Le plus contemporain ? vs Un jeu pour aujourd'hui ? (Bruxelles, de retour du Kaaitheater)
L'adjectif « contemporain » est défini de la façon suivante par le Petit Robert : « 1. Qui est du même temps que. 2. Qui est de notre temps ». Exemples : 1. Aragon est contemporain de Brecht. 2. Le théâtre de Rodrigo García est contemporain.
Associé au mot « art », l'adjectif « contemporain » est synonyme pour certains de démarche élitiste, hermétique et complaisante, et pour d'autres de recherche exigeante, novatrice, dont les formes dialoguent avec l'époque, stimulante pour les sens et l'intellect. Rodrigo García donne à ce point raison aux uns et aux autres qu'on peut légitimement se demander s'il n'est pas le plus contemporain de tous les artistes de théâtre actuels.
Son dernier spectacle, déjà présenté dans plusieurs pays et actuellement au Kunstenfestivaldesarts, s'intitule « Versus ». Prolongeant son souci d'inscription « contre » la marche dominante du monde, « Versus » choisit de réinvestir le champ du mystère, de l'abstraction, du trouble. Ne cherchant ni à plaire ni à être compris, « Versus » ne convertira pas les détracteurs de l'art contemporain. Affinant brillamment une démarche exigeante et jouissive construite spectacle après spectacle, « Versus » ravira tous ceux qui s'interrogent sur les formes d'un théâtre pour notre temps.

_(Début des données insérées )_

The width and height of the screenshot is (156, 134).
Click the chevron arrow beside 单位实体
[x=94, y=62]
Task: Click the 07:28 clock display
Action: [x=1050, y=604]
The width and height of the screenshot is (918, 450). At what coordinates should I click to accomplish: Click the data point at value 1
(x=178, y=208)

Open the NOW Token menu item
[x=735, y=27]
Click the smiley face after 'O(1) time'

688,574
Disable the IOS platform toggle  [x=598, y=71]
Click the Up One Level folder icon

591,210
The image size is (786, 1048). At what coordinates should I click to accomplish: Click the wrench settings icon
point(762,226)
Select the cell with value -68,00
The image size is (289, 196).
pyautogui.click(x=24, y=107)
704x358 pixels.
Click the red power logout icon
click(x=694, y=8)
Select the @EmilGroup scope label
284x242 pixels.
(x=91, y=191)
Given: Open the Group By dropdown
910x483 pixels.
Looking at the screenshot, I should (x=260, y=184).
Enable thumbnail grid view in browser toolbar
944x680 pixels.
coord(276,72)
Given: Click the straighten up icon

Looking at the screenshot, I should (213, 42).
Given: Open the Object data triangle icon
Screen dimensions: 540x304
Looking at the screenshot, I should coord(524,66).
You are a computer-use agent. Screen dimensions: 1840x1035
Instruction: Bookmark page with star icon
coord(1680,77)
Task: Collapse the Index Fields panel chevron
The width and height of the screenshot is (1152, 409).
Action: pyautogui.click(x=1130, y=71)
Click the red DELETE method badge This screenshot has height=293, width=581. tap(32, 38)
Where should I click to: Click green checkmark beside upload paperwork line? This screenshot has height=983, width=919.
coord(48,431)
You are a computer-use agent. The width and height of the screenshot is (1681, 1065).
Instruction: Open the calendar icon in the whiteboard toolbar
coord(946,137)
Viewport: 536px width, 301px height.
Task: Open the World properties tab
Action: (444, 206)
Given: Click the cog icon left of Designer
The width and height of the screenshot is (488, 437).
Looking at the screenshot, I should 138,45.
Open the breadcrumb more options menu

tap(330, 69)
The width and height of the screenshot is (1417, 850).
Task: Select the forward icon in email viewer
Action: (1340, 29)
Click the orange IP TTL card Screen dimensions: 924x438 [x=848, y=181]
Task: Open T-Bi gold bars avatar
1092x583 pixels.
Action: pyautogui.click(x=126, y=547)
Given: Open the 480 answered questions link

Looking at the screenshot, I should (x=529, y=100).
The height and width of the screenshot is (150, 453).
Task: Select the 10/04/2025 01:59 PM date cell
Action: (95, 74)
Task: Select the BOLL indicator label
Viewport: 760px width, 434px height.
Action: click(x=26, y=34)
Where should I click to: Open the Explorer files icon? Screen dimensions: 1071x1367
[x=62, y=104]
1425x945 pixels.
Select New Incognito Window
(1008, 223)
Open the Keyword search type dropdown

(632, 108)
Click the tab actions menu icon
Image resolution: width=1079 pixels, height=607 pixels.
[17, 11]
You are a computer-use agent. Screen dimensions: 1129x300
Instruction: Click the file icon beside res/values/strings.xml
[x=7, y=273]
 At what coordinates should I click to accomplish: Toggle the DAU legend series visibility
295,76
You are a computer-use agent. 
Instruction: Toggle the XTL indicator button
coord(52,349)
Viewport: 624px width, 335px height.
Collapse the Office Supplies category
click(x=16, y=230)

Les écrits abondent sur García. Je ne m'épancherai donc pas ici sur son statut de provocateur, ni sur son talent de plasticien, ni sur sa dynamique de moraliste, ni sur sa science du dispositif, ni sur ses thématiques récurrentes (au premier rang desquelles une critique acerbe de la société de consommation). Tout cela est à l'œuvre dans « Versus », comme dans les spectacles précédents. Pour tous ces aspects et bien d'autres, je vous renvoie à l'excellent ouvrage de Bruno Tackels paru en 2007 (« Rodrigo García », Écrivains de plateau IV, Les Solitaires intempestifs).
Ce qui m'est apparu hier soir comme absolument admirable dans le travail de Rodrigo García, peut-être déjà présent avant mais proche de mes préoccupations actuelles, relève de la direction d'acteur.
À chaque fois que j'ai vu des textes de García mis en scène par d'autres que lui, j'ai trouvé le résultat minable. J'ai compris pourquoi hier soir : quand l'outrance verbale contenue dans ses textes est portée par des êtres eux-mêmes outranciers, l'objet scénique apparaît comme dérisoire, vulgaire, fake. La vulgarité existe donc lorsqu'un a priori provocant est posé par le jeu (gouailleur, militant, expressionniste) sur les mots prononcés. Dire les mots révoltés de García en jouant la révolte ou l'étrangeté est le meilleur moyen pour rater sa cible.
Les acteurs de García, mis en scène par lui-même, déploient un jeu d'une merveilleuse finesse, un travail du texte et du corps brillants, une prise de parole ambigüe, à mille lieues de l'expressionnisme ou de la foire aux monstres. Leur outrance verbale est sans cesse contrebalancée par leur naïveté, leur air de ne pas y toucher. Plus les mots sont outranciers, moins le jeu l'est. Les acteurs de García savent que la volonté n'existe pas : ils observent et subissent, se prennent la réalité du monde dans la tronche et en rendent compte. Les acteurs de García ne geignent pas, ne hurlent pas : ils rendent compte (de leurs souffrances, de leurs incapacités à être en phase avec la vie). Un souci d'exactitude les anime, une nécessité à décrire le plus fidèlement possible l'absurdité et la brutalité de la société dans laquelle ils évoluent. Plus les mots pour le dire seront absurdes et brutaux, plus leur manière de les prononcer sera appliquée, précise, presque scientifique, mais d'une science dont ils sont eux-mêmes et l'objet et le sujet. C'est ce qui les protège sans cesse de l'indécence ou de l'abjection : ils ne parlent qu'à la première personne, toujours. Ils s'analysent eux-mêmes, acteurs merdeux d'un monde merdique.
C'est en somme excessivement simple : l'énormité des propos n'est opérante que lorsqu'elle est livrée comme une bizarrerie, une incongruité, voire une évidence pas du tout énorme. La violence (et l'humour) est alors reçue, fonctionnant sur le décalage entre énoncé et énonciation. Encore faut-il l'extrême compétence de Patricia Álvarez, Amelia Díaz, Rubén Escamilla, Juan Loriente, Nuría Lloansi, Isabel Ojeda, David Pino, Daniel Romero et Víctor Vallejo pour que l'ensemble fonctionne si bien.